High Accretion Rate during Class 0 Phase due to External Trigger

Recent observations indicate that some class 0 sources have orders of magnitude higher accretion rates than those of class I. We investigated the conditions for the high accretion rates of some class 0 sources by numerical calculations, modelling an external trigger. For no external trigger, we find that the maximum value of the accretion rate is determined by the ratio $\alpha$ of the gravitational energy to the thermal one within a flat inner region of the cloud core. The accretion rate reaches $\sim 10^{-4} M_{\sun} yr^{-1}$ if the cloud core has $ \alpha > 2$. For an external trigger we find that the maximum value of the accretion rate is proportional to the momentum given to the cloud core.

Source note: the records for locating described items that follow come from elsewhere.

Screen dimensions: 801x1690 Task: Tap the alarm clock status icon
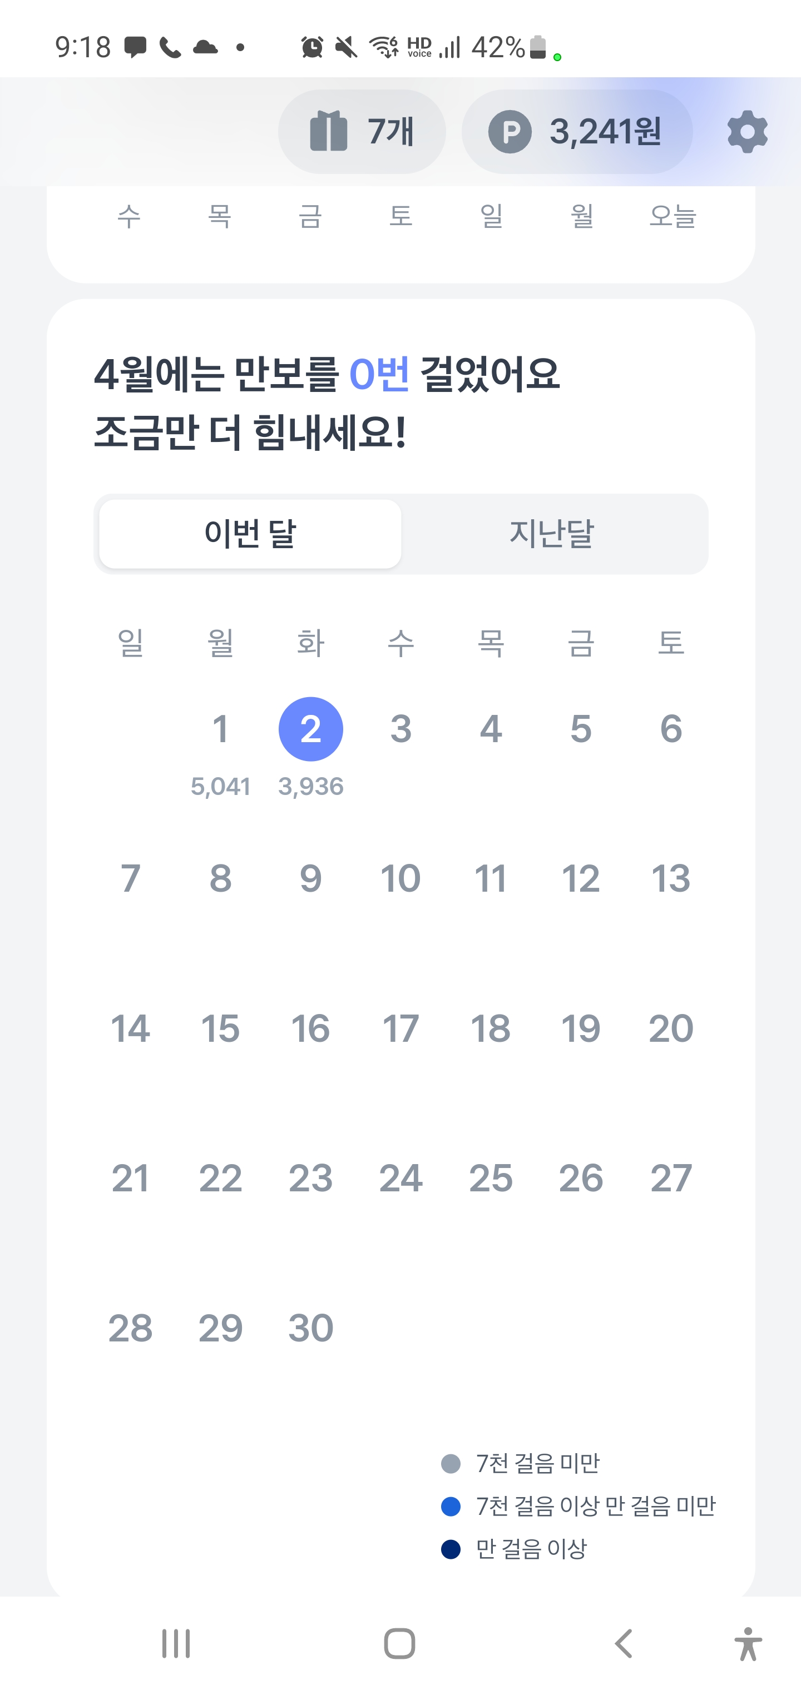[312, 47]
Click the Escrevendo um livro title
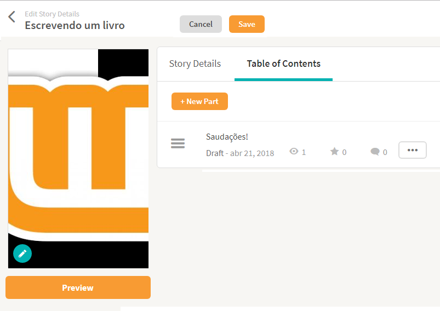Image resolution: width=440 pixels, height=311 pixels. coord(75,25)
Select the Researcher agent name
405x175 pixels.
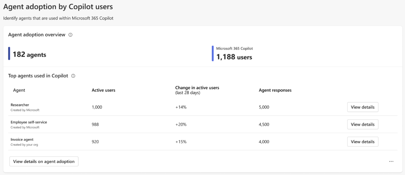(20, 105)
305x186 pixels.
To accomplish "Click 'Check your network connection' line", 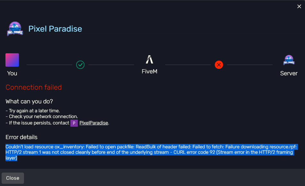I will (42, 116).
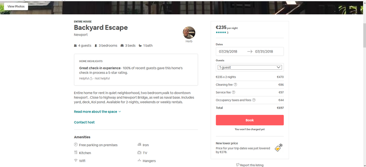This screenshot has height=167, width=366.
Task: Click the Contact host link
Action: [x=84, y=122]
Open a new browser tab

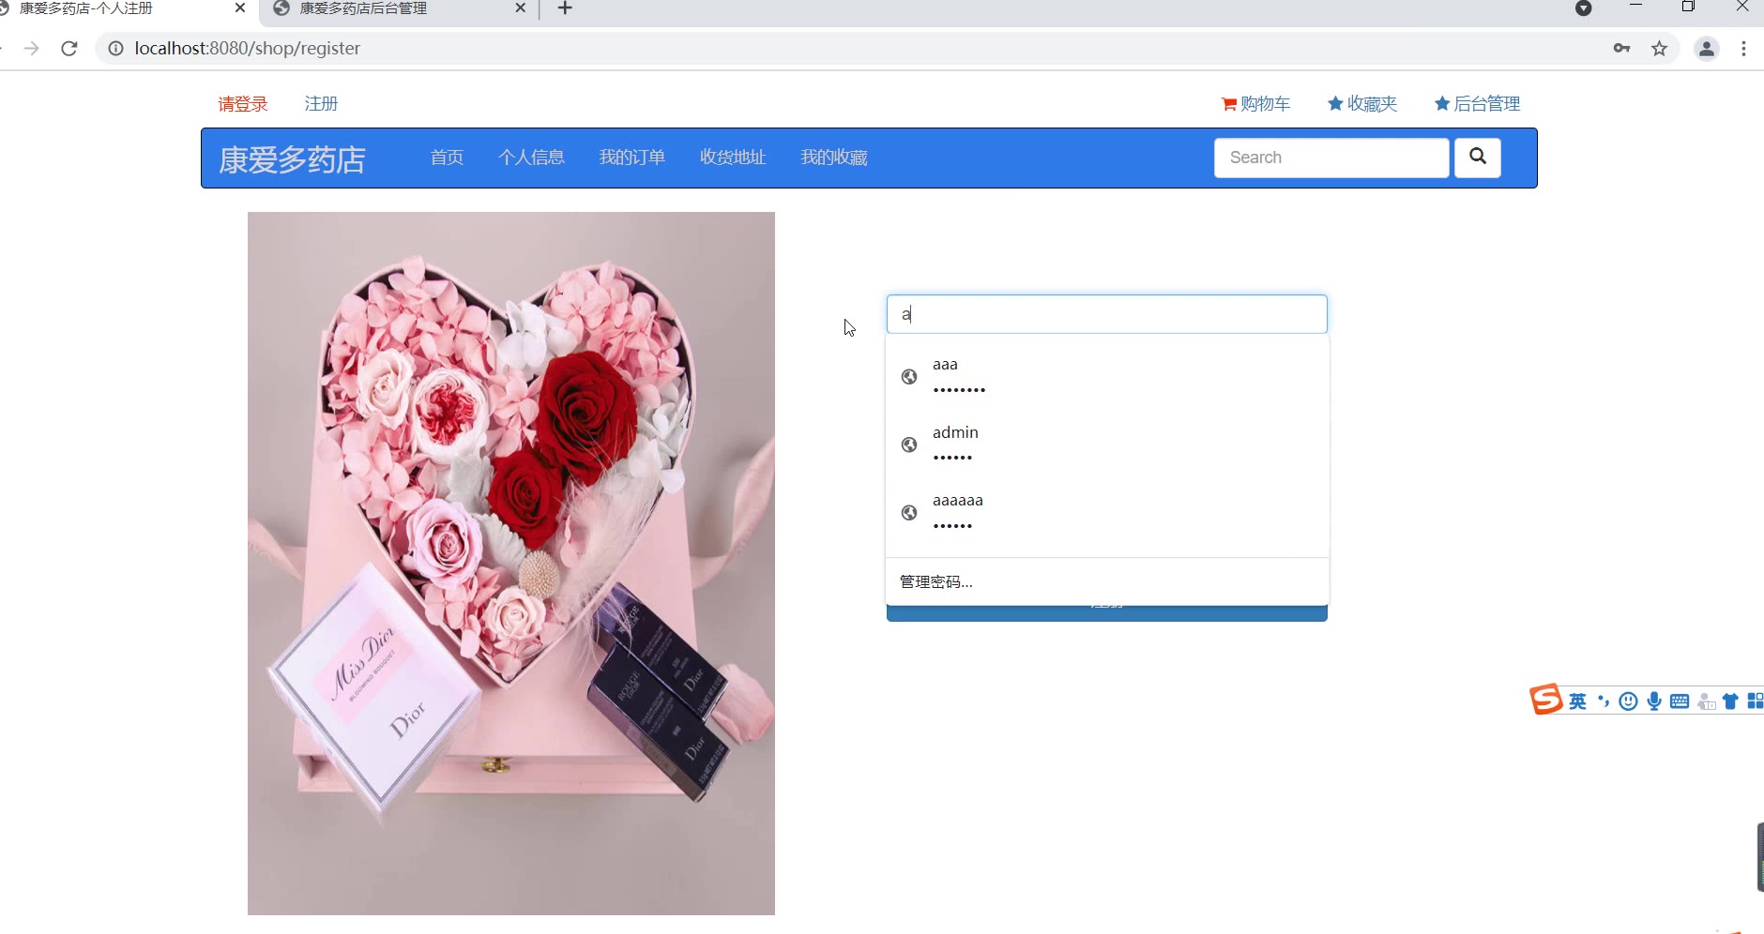coord(565,9)
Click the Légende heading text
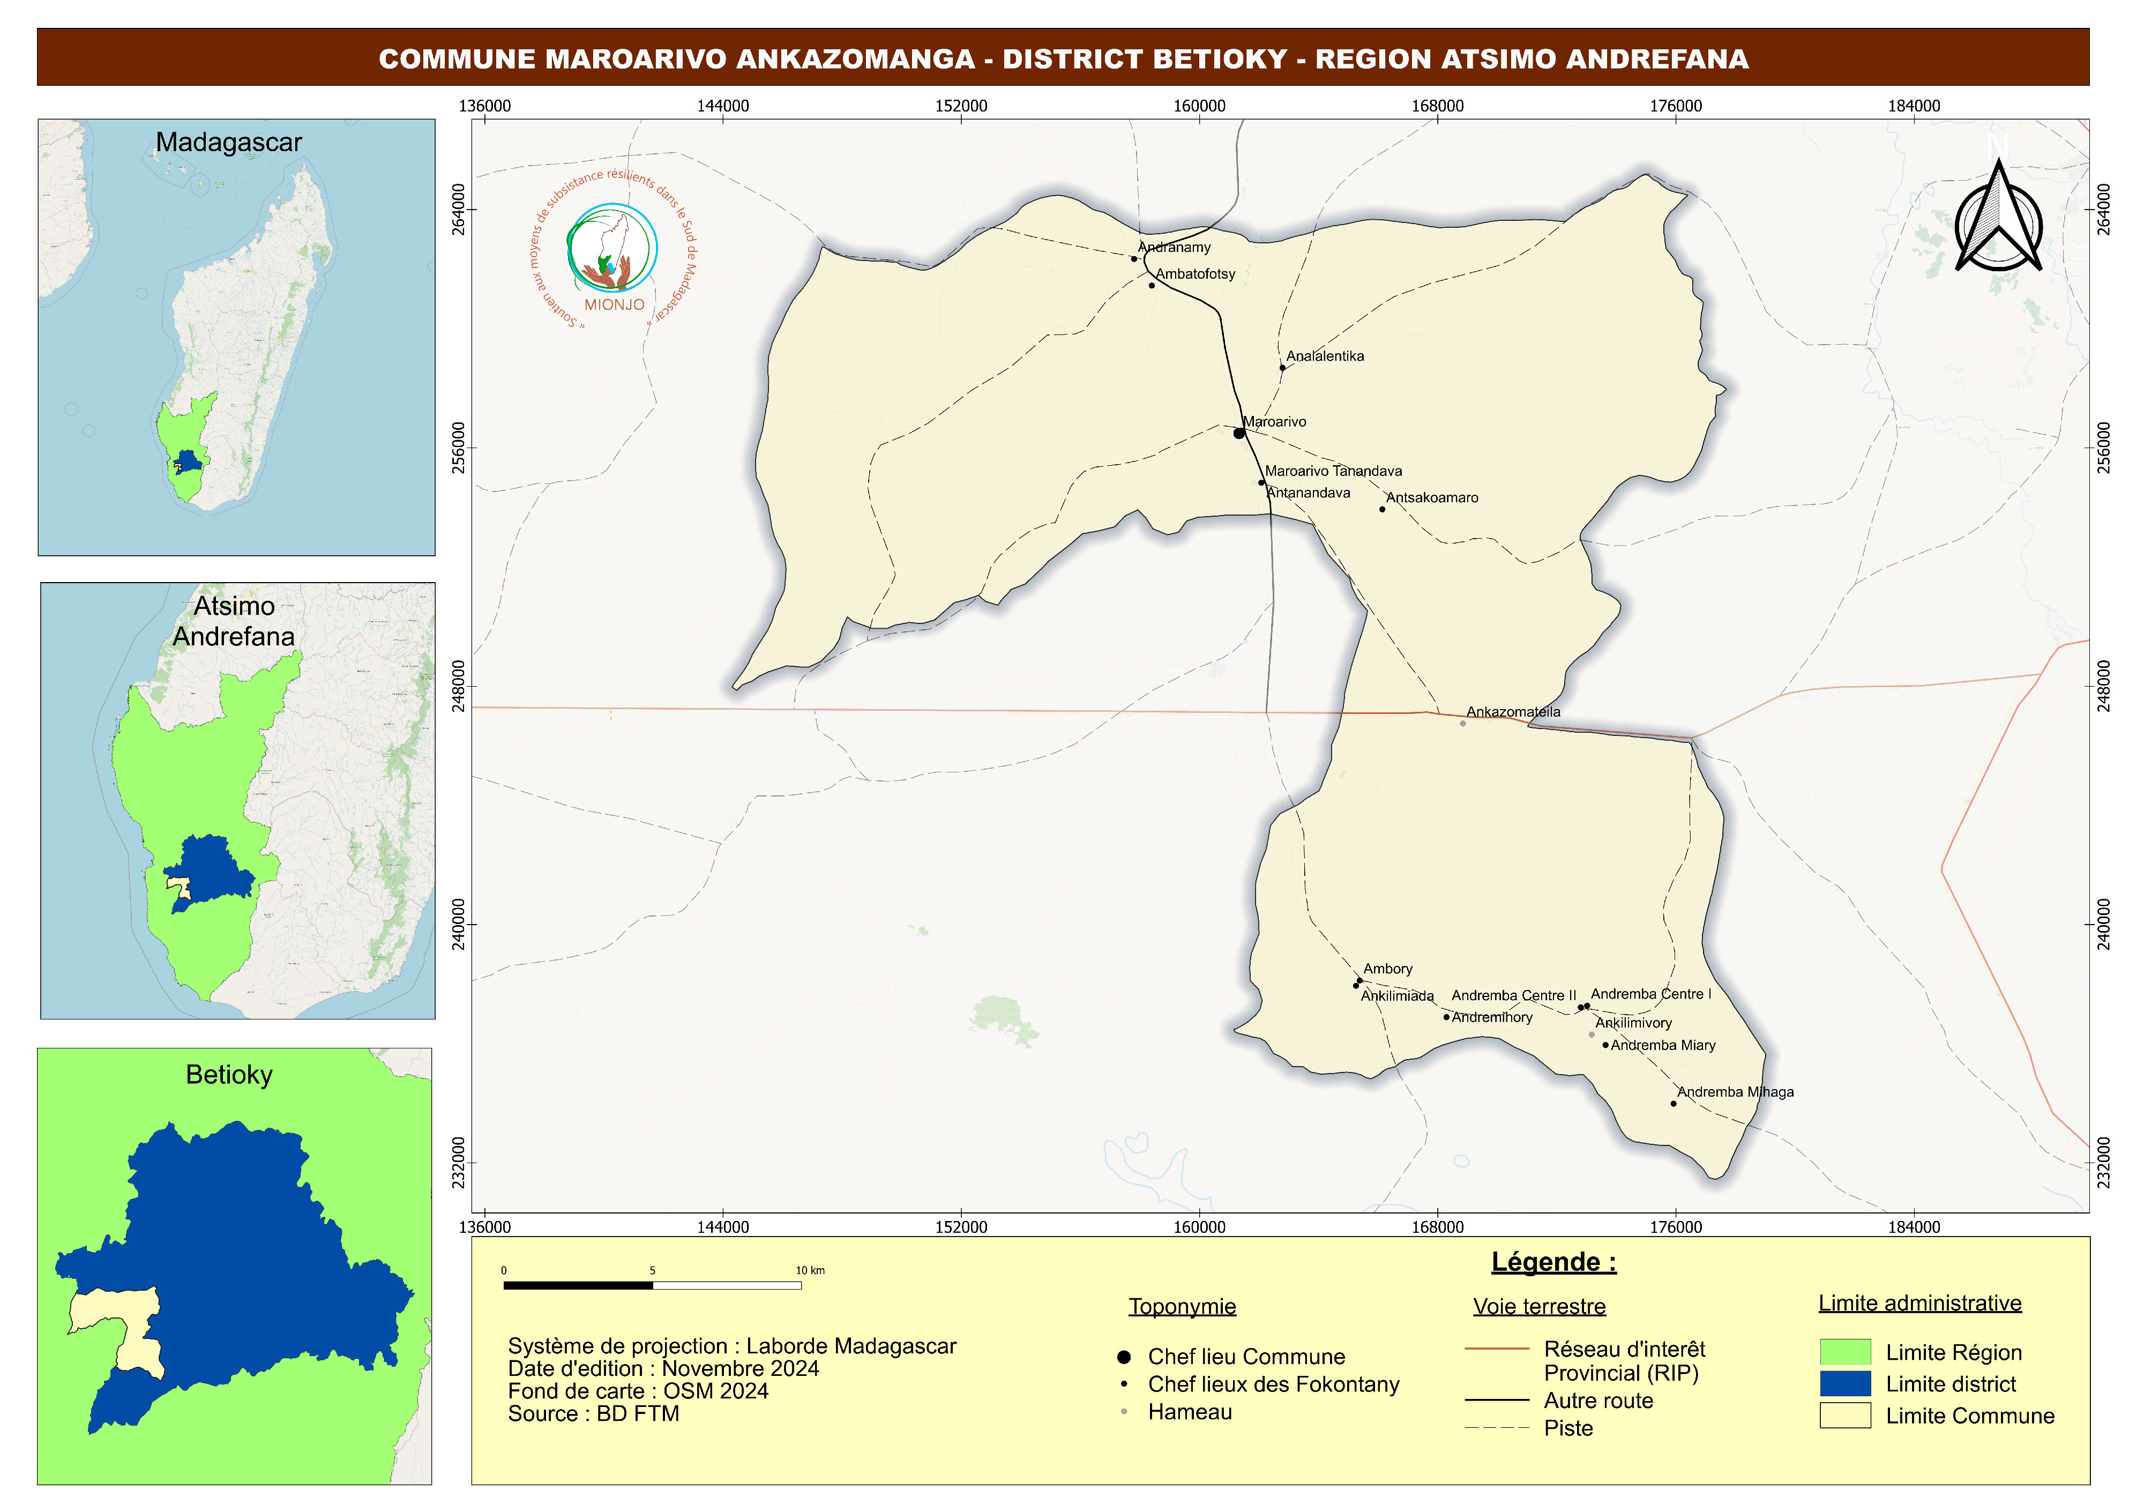Viewport: 2129px width, 1504px height. click(x=1553, y=1262)
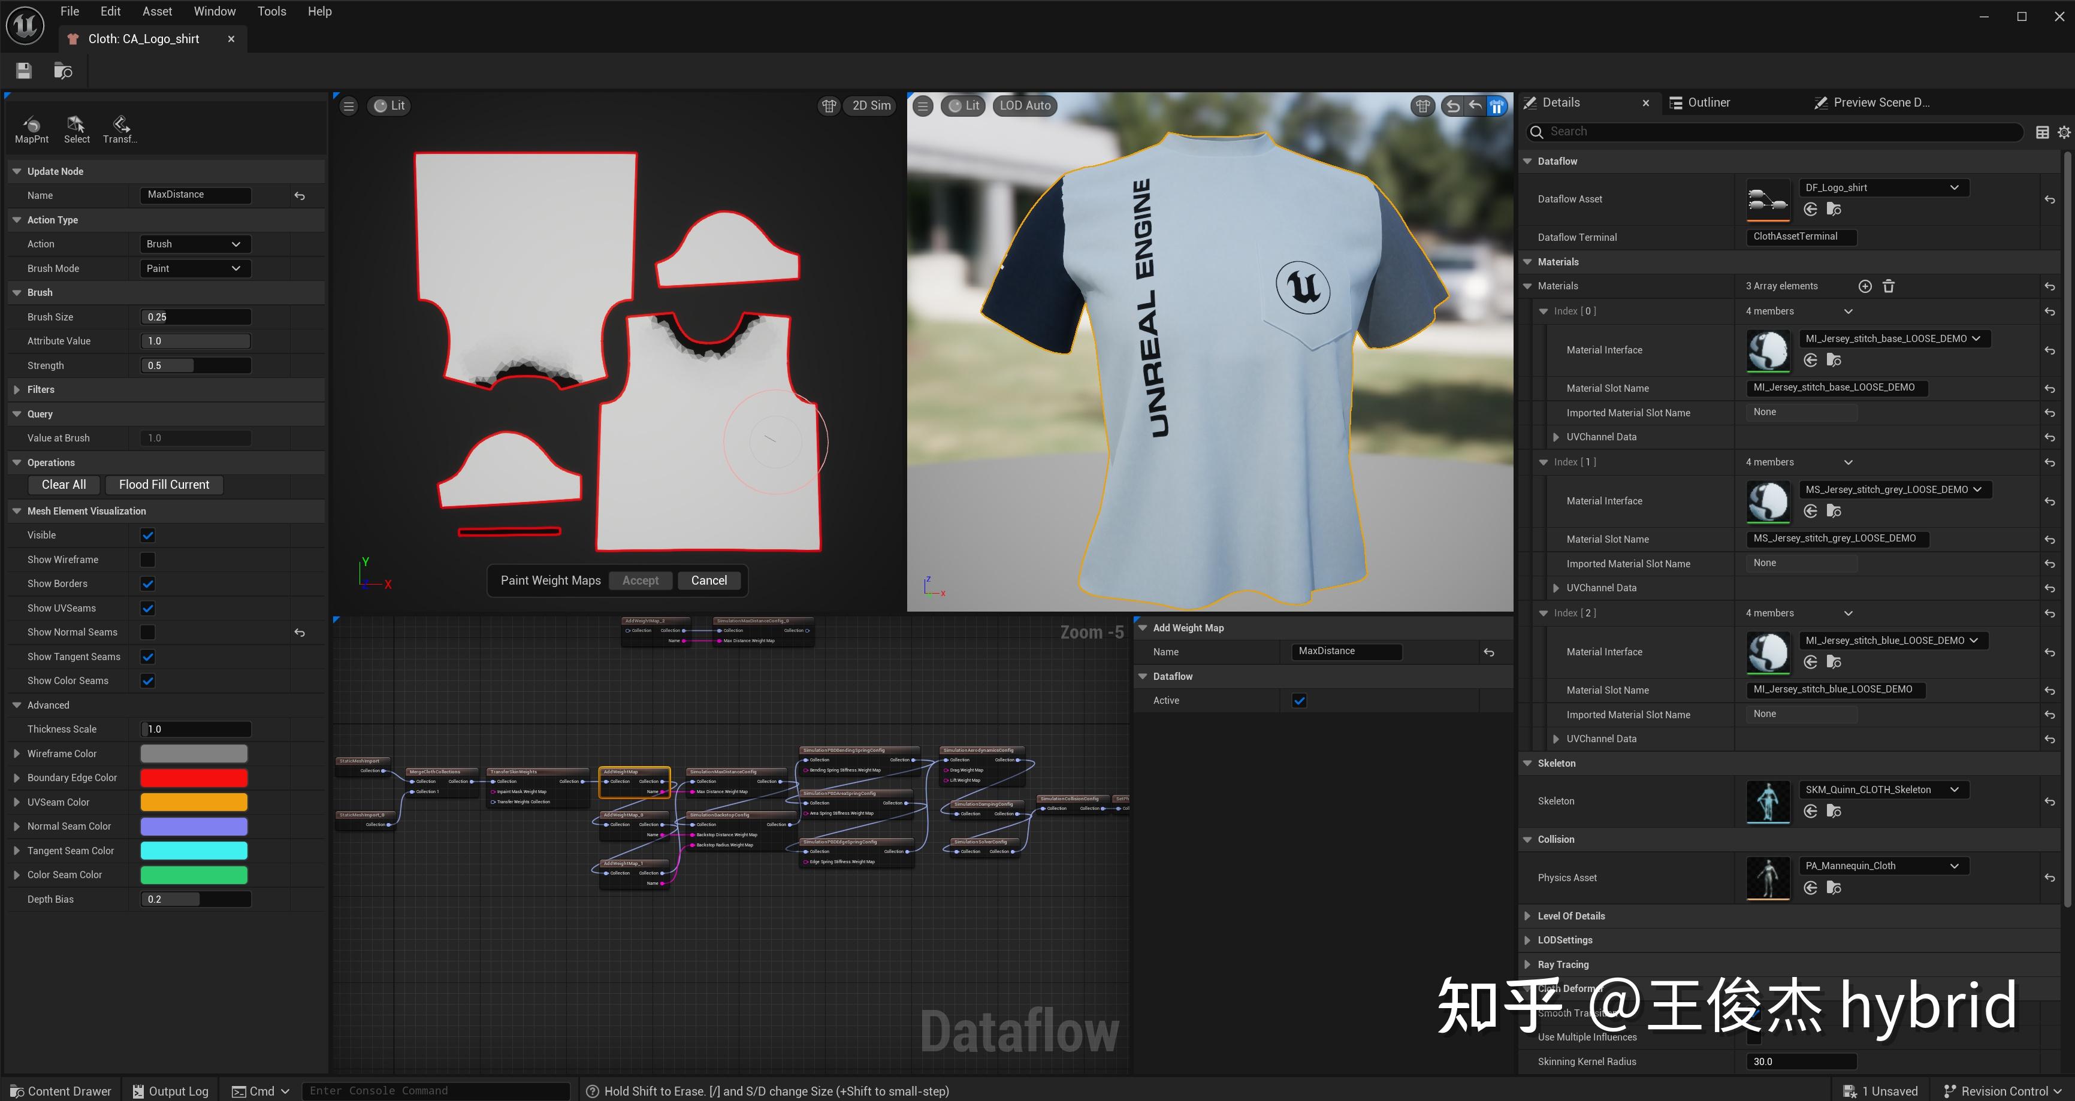This screenshot has height=1101, width=2075.
Task: Browse to asset in Content Browser
Action: [x=63, y=71]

The accretion rate reaches $ > 10^{-4} M_{\sun} yr^{-1}$ with a momentum of $\sim 0.1 M_{\sun} km s^{-1}$ when the initial central density of the cloud core is $\sim 10^{-18} g cm^{-3}$. A comparison between recent observational results for prestellar cores and our no triggered collapse model indicates that the flat inner regions of typical prestellar cores are not large enough to cause accretion rates of $\sim 10^{-4} M_{\sun} yr^{-1}$. Our results show that the triggered collapse of the cloud core is more preferable for the origin of the high accretion rates of class 0 sources than no triggered collapse.